* **PROBLEMS AND TASKS**
[a] In the casting excerpt, who was announced to play King Arthur during the first half of the season?
[b] Please print everything in the casting excerpt from "On June 26, 2015, it" down to "and Percival respectively.", with no changes.

On June 9, 2015, it was announced that Rebecca Mader  and Sean Maguire had been promoted to series regulars for the fifth season, portraying their characters Zelena / Wicked Witch of the West and Robin Hood, respectively, while it was later revealed that Michael Socha would not be returning as a series regular as Will Scarlet / Knave of Hearts although further appearances as a recurring or guest star were hinted. Adam Horowitz confirmed via Twitter that Emilie de Ravin would return as Belle, while Vine Report confirmed the return of Jennifer Morrison as Emma Swan. On June 26, 2015, Josh Dallas confirmed his return as Prince Charming / David Nolan and Horowitz confirmed that there would be ten series regulars for the season. During Comic-Con 2015, Ginnifer Goodwin, Lana Parrilla, Colin O'Donoghue and Robert Carlyle were confirmed to return as Snow White / Mary Margaret Blanchard, Evil Queen / Regina Mills, Captain Killian "Hook" Jones and Rumplestiltskin / Mr. Gold respectively, while Morrison's character was confirmed to take on the moniker "Dark Swan". Jared S. Gilmore also returned as Henry Mills.

On June 26, 2015, it was revealed that Sinqua Walls would return as Lancelot. On July 1, 2015, it was announced that Liam Garrigan would play King Arthur during the first half of the season,  while Gabe Khouth  and Lee Arenberg confirmed via social media that they would be returning as Sneezy / Tom Clark and as Grumpy / Dreamy / Leroy respectively. On July 10, Beverley Elliott and Keegan Connor Tracy confirmed via their Twitter accounts that they would be returning as Widow Lucas / Granny and Blue Fairy / Mother Superior respectively while it was also confirmed that Elliot Knight, Joana Metrass and Andrew Jenkins had been cast as Merlin, Guinevere and Percival respectively.

Adam Horowitz announced on Twitter that Amy Manson had been cast in the role of the Scottish archer Princess Merida from Brave. Addressing rumours surrounding the characters origins Kitsis and Horowitz stated, "we are sticking to the canon of the movie Brave in terms of who her parents are and where she came from, but post-movie is where our Once Upon a Time spin comes into play". On September 8, Meghan Ory was confirmed to be returning for multiple episodes of the season as Little Red Riding Hood / Ruby, while on September 15, Horowitz revealed that Jamie Chung would be returning as Mulan. Both Chung and Ory made their first appearance this season in "The Bear King".

* **DATASET SECTION**

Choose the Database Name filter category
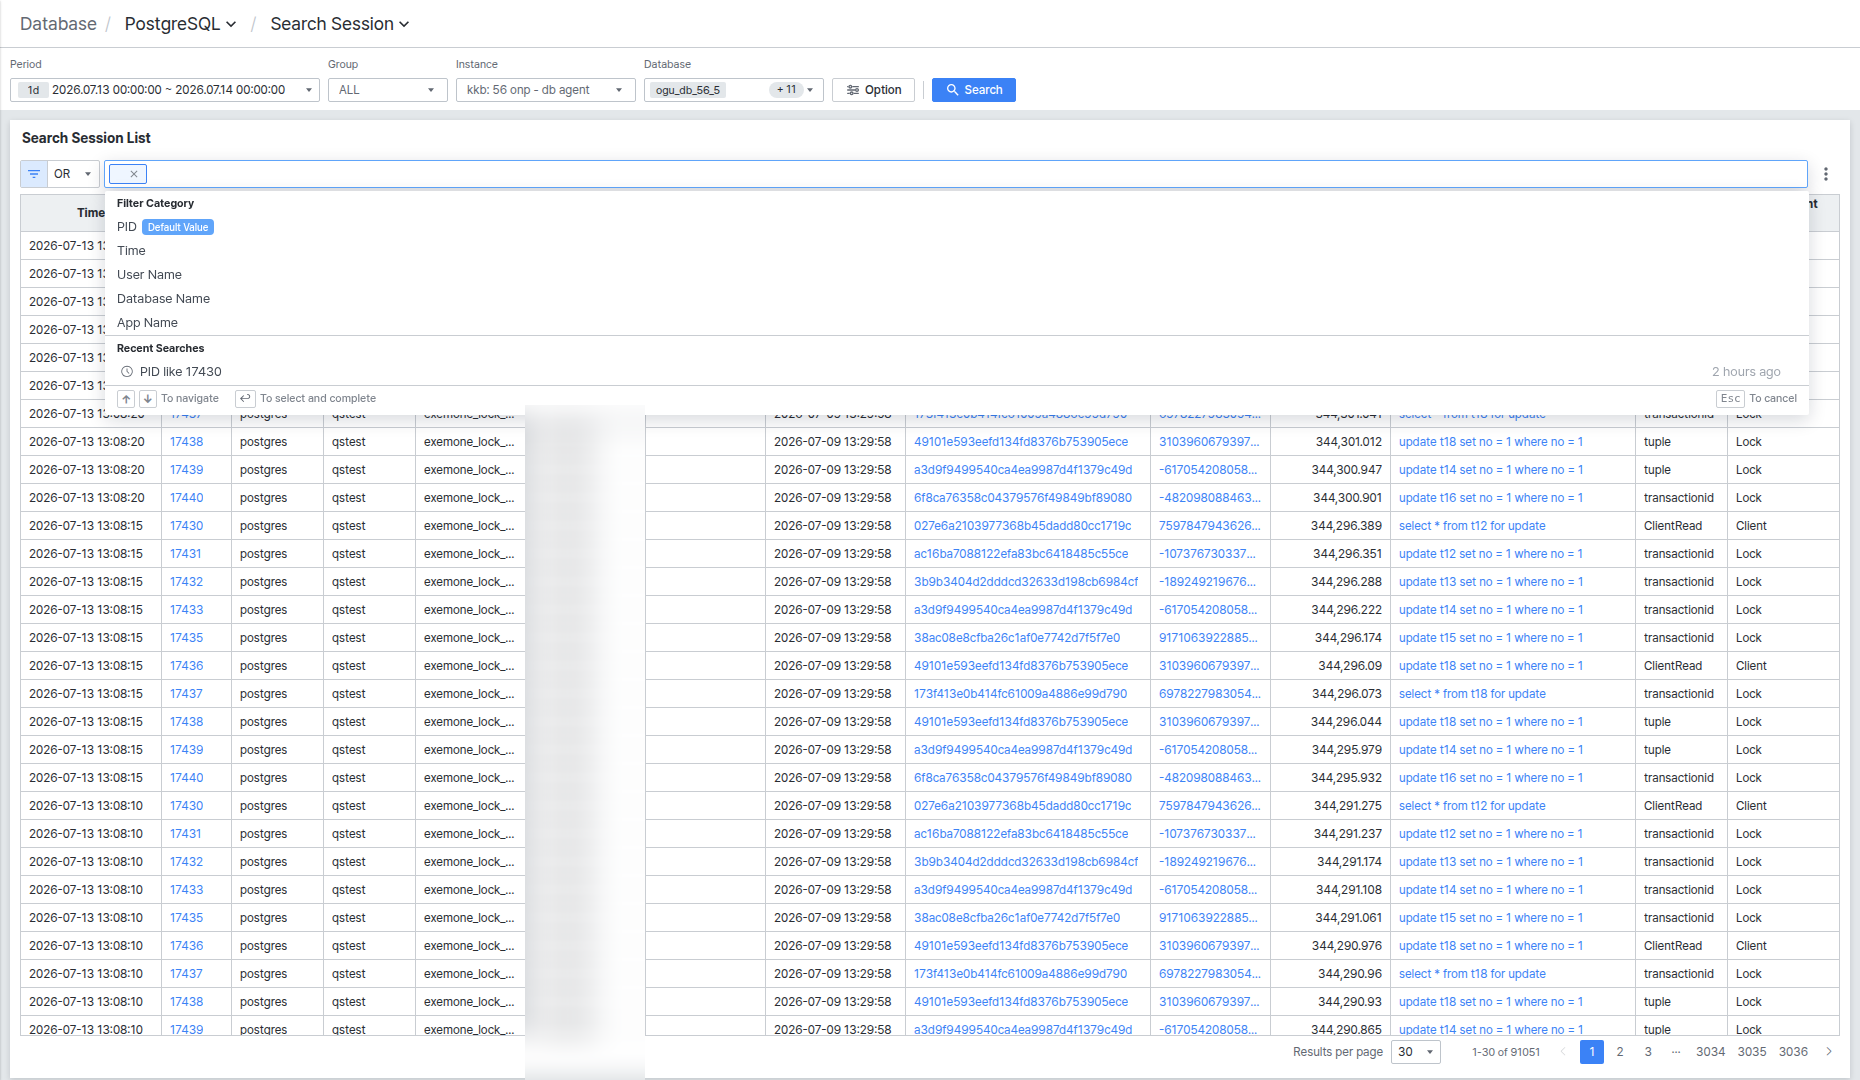The width and height of the screenshot is (1860, 1080). click(163, 299)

* **RESULTS OF THE EXERCISE**
[a] Liam Garrigan.

[b]
On June 26, 2015, it was revealed that Sinqua Walls would return as Lancelot. On July 1, 2015, it was announced that Liam Garrigan would play King Arthur during the first half of the season,  while Gabe Khouth  and Lee Arenberg confirmed via social media that they would be returning as Sneezy / Tom Clark and as Grumpy / Dreamy / Leroy respectively. On July 10, Beverley Elliott and Keegan Connor Tracy confirmed via their Twitter accounts that they would be returning as Widow Lucas / Granny and Blue Fairy / Mother Superior respectively while it was also confirmed that Elliot Knight, Joana Metrass and Andrew Jenkins had been cast as Merlin, Guinevere and Percival respectively.